Intraday Securities Lending Data and a Securities Lending Ticker

It seems that most financial products have their own tickers: equities, options, and even corporate bonds have a data repository that turns out the latest price and quantity traded. On the surface, it would also seem that new intraday securities lending data products could be another ticker, providing the latest volume and rate information for the most recent loans. Under the surface however lies a range of differences that make it difficult to draw a meaningful parallel between the tickers of publicly traded products and the world of securities lending. If these challenges are met however, the results may be surprisingly positive.

The main challenge to creating a securities lending ticker lies in the standardization of loans themselves. While some securities loans may be considered standardized, the majority are individual arrangements between two parties that depend on volume, duration, relationship and cost. A loan by a pension plan that spans a dividend period will look different than a soon-to-be-recalled loan by a mutual fund at the same time. Likewise, a loan for a general collateral stock with a high yield collateral strategy behind it will look very different than a general collateral loan investing in repo for cash collateral. A ticker could potentially distinguish between different types of loans, and data vendors already pull out exclusives, but the more nuances and caveats in the data stream, the more its value is diminished.
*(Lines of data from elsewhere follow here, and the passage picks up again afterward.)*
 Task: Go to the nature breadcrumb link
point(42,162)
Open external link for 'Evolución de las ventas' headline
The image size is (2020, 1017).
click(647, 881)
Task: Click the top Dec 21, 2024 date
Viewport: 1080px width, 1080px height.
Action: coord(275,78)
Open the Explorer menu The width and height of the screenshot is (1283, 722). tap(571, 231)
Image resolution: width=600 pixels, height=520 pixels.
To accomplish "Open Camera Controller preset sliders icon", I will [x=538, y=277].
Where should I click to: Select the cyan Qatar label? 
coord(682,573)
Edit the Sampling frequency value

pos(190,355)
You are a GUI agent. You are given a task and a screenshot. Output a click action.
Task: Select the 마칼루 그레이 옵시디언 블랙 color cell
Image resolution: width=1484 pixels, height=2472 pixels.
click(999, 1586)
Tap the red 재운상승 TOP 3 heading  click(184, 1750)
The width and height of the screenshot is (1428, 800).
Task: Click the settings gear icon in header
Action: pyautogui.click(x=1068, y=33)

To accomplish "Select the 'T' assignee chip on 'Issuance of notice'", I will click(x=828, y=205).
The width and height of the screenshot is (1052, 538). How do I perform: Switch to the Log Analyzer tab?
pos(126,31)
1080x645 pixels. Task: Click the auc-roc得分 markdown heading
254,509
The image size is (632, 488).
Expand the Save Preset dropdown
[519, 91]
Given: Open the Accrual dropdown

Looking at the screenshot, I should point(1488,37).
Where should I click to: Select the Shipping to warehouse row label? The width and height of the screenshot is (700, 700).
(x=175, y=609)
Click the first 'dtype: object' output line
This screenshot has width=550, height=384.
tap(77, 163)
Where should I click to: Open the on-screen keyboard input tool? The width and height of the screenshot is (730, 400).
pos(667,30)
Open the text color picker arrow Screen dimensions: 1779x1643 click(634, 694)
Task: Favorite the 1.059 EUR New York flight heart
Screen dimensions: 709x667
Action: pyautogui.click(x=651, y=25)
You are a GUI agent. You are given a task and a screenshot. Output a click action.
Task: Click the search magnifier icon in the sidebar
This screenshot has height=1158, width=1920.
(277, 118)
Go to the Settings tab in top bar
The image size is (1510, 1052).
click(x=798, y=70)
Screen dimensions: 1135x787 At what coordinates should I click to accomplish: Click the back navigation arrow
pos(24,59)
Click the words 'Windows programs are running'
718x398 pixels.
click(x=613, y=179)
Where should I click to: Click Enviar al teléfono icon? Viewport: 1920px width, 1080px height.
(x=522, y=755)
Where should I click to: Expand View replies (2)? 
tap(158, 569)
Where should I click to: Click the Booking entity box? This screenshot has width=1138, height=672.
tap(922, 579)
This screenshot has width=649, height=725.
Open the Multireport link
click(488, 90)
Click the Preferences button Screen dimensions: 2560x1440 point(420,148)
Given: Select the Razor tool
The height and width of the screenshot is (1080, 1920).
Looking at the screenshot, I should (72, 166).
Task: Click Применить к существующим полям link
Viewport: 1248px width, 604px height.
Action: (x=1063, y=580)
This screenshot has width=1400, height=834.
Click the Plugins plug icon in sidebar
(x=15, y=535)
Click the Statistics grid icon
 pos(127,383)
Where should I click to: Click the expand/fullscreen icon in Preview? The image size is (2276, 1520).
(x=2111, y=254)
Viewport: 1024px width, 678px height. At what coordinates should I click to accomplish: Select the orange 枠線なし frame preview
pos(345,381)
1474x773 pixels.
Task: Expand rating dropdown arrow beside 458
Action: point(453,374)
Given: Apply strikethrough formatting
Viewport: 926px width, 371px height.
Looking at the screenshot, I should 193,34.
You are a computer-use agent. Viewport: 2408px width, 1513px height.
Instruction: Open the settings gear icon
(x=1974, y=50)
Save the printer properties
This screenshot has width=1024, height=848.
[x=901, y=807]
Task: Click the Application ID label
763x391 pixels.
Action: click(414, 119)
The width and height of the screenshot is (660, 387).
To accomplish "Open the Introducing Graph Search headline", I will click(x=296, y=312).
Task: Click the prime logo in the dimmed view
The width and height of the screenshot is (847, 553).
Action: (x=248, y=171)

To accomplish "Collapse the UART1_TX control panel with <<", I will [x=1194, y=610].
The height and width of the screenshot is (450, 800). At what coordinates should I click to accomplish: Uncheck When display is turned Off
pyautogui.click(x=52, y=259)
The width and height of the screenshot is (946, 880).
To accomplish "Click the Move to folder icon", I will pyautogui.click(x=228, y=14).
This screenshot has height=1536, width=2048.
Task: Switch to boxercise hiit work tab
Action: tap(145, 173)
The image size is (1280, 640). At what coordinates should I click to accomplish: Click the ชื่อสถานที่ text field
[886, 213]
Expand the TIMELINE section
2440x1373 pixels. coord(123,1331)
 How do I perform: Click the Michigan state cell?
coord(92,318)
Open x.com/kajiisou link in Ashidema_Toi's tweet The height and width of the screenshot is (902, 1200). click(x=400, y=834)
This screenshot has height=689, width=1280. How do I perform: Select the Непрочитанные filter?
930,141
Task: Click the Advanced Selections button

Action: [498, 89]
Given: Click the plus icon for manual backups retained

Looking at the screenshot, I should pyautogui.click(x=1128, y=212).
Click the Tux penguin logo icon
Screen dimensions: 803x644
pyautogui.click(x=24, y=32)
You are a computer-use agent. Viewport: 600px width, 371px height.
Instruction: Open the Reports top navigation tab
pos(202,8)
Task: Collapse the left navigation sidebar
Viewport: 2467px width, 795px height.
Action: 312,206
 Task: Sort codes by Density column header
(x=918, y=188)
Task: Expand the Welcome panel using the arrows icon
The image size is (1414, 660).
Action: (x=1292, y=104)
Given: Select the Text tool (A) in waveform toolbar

In equities and other public trading markets, product standardization has led to the growth of data analysis tools, including transaction cost analysis, pre-trade analysis and the universe of algorithmic trading. These tools are so widely accepted that institutional investors use them to compare asset managers, asset managers use them to compare brokers, and brokers use them to compare exchanges and even clearing firms. A stream of data from standardized trading products has been proven to be very helpful.

The possibility of creating such a ticker for securities loans depends on how data can be standardized. Without standardization, securities lending data looks similar to mortgage data, where loans might be commercial or residential, across multiple regions and countries, and made to borrowers with varying credit scores. Some form of standardized securities lending data might be close enough to equity or options data to make it reasonably useful for analysis. This would not be the same as analyzing the full securities lending market; it would however give a head start to market participants and regulators looking for consistent patterns in at least a subset of lending activity.

The next challenge is to clean up a standardized data feed. This process has a long history in the equities markets; there is a large industry that does nothing but clean the New York Stock Exchange’s Trade and Quote (TAQ) database. Some traders decide to use the dirty data with bad ticks to capture all market noise while others want the filtered version. Likewise, when real-time data comes through, it may also be unfiltered or cleaned. Securities lending data may go through the same transformation. The end result may or may not be as useful as a cleaned TAQ database however; it all depends on the volume of loans that can be considered standardized in any one trading set.

The potential for intraday securities lending data to be transformed into a ticker is enticing to regulators, particularly legislators who are new to the securities lending arena. This is an interesting path and one that is almost certain to lead to errors and confusion without product standardization. With a standardized and cleaned up feed however, a new opportunity emerges for a wide range of market participants.